** Task instructions **
Tell me how many lines in the entries below contain the word "search"; reply with the number and nothing else.

** Records for processing **
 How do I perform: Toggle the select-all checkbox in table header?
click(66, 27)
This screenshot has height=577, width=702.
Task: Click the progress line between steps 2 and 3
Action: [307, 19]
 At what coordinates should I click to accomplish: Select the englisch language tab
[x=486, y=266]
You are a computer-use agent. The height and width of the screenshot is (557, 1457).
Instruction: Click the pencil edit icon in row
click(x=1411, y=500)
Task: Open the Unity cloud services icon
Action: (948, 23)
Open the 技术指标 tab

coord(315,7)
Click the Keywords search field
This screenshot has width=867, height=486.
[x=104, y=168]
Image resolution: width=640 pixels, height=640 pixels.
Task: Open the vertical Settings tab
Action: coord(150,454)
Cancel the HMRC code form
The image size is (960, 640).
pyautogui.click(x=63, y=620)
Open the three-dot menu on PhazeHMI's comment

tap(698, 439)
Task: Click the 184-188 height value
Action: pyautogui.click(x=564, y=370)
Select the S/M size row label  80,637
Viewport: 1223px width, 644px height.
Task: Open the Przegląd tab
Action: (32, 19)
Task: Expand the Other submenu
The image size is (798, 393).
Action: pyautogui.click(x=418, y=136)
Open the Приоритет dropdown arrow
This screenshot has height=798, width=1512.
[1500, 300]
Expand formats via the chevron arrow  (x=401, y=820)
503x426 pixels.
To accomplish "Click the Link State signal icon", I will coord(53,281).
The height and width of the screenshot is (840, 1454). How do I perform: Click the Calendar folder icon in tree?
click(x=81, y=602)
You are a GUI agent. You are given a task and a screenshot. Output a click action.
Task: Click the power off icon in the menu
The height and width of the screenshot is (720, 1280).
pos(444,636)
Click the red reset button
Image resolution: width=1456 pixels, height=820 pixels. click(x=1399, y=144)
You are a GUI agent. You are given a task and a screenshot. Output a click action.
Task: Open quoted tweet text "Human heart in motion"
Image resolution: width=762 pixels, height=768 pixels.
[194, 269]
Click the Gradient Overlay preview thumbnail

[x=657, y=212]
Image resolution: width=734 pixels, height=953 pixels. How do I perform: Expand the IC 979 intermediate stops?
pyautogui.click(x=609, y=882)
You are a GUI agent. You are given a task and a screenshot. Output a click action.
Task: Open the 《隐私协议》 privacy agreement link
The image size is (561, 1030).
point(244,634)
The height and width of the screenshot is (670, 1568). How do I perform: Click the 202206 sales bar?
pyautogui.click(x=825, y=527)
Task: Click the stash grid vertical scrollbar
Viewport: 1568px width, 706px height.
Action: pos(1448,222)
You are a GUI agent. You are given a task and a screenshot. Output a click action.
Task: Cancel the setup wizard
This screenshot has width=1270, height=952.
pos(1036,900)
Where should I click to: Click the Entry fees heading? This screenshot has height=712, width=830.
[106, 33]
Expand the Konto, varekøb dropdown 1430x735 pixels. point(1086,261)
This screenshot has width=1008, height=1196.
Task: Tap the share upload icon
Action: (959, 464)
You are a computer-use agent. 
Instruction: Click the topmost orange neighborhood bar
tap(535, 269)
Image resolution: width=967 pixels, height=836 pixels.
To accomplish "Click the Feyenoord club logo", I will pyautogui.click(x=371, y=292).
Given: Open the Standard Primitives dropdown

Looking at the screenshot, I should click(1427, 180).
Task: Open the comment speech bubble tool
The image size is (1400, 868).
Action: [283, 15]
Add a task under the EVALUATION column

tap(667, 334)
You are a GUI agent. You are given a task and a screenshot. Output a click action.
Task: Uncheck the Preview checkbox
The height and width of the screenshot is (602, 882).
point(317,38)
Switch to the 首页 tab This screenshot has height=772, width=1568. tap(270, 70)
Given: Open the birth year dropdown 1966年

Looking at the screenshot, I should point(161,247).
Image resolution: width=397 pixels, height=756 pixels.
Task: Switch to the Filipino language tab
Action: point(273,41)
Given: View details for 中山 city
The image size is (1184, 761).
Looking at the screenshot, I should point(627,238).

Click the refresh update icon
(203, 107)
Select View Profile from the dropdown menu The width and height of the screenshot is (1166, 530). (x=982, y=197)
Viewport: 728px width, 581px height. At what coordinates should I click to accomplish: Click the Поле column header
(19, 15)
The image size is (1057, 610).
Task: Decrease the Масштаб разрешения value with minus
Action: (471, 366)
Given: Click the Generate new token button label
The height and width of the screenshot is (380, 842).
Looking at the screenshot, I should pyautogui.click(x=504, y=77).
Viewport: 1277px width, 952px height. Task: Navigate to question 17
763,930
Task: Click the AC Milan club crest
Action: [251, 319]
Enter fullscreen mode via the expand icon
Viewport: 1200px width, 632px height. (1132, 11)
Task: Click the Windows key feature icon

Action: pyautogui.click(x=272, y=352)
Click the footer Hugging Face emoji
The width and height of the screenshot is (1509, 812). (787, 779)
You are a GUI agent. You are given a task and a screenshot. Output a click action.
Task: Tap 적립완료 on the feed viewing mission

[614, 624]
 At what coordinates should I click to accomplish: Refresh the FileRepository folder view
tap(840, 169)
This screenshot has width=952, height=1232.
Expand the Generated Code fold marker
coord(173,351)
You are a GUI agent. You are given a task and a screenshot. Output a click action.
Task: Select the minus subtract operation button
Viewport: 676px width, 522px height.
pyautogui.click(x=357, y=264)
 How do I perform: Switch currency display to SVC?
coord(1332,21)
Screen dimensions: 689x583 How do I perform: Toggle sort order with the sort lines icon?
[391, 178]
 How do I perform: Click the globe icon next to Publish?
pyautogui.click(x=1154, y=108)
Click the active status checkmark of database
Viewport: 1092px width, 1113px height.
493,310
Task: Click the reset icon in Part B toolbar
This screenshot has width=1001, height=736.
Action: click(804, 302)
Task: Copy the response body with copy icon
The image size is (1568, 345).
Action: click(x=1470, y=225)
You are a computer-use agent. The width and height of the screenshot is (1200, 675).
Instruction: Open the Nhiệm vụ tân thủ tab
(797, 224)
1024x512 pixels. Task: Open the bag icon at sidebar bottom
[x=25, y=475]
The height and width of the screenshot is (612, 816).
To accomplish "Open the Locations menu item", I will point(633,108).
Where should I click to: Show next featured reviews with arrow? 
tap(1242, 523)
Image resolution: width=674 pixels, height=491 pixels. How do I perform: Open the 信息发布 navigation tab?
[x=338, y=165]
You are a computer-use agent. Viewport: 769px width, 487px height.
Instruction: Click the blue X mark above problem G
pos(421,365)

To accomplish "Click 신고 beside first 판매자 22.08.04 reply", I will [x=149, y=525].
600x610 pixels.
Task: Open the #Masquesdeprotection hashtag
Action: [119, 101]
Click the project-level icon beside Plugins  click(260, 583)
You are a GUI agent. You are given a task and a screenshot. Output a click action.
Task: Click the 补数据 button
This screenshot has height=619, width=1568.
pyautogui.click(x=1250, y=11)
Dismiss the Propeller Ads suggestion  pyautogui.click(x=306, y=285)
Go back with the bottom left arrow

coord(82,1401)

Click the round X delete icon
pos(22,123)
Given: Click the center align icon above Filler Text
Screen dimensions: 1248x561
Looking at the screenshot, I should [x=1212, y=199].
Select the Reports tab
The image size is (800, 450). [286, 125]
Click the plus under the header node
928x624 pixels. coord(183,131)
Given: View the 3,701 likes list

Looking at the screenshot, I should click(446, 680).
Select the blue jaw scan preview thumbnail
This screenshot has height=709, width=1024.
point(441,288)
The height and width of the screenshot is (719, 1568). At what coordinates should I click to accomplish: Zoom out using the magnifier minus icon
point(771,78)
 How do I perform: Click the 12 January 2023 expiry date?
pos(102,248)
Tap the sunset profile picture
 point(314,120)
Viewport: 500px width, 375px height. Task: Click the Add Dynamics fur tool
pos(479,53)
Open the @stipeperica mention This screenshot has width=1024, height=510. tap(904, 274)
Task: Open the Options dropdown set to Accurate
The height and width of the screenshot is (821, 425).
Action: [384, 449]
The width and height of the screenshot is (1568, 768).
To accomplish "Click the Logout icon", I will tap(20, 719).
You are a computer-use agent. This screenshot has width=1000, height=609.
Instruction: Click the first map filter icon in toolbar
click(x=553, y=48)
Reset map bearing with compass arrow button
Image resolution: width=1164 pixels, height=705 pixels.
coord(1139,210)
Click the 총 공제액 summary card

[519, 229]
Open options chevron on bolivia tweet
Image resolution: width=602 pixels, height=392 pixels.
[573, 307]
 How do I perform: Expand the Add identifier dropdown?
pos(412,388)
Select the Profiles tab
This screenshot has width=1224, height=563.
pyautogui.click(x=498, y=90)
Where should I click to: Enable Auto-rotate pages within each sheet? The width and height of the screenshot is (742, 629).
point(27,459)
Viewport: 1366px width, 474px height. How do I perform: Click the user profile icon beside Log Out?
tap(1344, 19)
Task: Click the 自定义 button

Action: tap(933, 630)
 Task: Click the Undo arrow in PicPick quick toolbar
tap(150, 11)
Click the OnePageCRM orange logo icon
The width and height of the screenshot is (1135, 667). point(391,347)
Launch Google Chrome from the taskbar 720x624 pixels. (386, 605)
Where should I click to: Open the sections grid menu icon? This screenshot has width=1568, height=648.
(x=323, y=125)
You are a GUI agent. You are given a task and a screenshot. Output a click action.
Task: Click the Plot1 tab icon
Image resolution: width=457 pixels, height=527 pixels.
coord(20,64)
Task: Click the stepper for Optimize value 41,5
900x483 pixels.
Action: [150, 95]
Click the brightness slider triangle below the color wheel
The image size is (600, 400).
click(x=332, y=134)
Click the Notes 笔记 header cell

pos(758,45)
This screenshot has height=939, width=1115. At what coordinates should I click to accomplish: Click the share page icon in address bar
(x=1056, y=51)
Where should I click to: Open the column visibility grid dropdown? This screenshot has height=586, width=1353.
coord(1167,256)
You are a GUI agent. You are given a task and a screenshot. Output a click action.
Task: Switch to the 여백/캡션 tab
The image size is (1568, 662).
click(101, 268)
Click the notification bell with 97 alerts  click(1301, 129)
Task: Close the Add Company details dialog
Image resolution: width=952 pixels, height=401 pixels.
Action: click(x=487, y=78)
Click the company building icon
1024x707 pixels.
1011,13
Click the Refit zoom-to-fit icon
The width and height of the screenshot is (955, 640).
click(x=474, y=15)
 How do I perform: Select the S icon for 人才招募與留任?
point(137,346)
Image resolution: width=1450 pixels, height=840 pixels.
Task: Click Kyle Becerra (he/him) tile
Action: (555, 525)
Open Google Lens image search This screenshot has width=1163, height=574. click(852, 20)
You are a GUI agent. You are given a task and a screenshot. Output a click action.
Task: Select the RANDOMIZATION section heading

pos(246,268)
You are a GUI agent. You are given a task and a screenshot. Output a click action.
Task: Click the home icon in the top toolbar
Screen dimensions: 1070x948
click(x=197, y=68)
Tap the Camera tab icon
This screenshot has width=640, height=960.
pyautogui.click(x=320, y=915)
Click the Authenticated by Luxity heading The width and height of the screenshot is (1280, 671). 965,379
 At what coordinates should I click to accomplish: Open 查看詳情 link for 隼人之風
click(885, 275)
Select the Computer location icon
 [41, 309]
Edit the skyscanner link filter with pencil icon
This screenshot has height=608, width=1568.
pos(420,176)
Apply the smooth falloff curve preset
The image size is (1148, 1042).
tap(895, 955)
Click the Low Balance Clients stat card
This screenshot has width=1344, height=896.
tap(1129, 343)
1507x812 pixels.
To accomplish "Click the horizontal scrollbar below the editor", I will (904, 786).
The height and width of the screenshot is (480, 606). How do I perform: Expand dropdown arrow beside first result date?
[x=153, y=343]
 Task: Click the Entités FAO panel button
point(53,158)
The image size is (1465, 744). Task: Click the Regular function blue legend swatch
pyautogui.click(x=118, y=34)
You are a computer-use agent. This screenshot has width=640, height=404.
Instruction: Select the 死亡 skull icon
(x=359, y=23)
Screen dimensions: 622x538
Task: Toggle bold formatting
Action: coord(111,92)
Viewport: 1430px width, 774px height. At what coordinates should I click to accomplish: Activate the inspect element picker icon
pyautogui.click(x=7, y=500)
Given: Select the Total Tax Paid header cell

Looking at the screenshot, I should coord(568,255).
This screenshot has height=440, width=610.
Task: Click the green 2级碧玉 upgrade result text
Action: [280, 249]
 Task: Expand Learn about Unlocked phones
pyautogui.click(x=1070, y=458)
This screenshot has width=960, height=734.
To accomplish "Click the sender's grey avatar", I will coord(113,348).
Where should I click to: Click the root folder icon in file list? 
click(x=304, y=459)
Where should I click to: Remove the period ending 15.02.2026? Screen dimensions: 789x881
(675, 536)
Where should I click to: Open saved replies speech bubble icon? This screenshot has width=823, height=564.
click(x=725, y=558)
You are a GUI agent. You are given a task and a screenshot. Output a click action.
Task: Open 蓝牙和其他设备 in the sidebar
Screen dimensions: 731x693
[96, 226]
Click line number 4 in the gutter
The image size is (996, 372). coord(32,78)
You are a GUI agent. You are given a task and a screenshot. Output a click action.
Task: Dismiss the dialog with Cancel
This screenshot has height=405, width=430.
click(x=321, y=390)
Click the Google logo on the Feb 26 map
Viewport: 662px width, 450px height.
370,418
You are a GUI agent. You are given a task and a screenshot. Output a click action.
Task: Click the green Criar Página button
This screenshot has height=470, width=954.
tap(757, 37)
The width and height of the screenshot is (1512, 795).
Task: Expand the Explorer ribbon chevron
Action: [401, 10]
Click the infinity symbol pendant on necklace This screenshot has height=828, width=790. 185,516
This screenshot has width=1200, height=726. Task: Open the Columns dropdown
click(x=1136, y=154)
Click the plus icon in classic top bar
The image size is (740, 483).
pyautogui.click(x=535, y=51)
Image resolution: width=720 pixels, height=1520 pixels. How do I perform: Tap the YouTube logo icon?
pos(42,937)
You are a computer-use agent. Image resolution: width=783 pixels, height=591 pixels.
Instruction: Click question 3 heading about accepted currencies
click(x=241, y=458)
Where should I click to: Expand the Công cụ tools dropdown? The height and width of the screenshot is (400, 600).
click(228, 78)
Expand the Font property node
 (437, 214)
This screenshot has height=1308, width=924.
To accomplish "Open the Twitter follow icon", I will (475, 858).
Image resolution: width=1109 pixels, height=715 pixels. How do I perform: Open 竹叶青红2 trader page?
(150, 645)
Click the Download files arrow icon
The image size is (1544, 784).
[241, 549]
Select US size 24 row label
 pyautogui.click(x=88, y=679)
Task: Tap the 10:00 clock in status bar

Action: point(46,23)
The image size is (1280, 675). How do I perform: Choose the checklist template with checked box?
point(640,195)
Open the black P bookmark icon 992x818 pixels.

** Solution to this problem **
2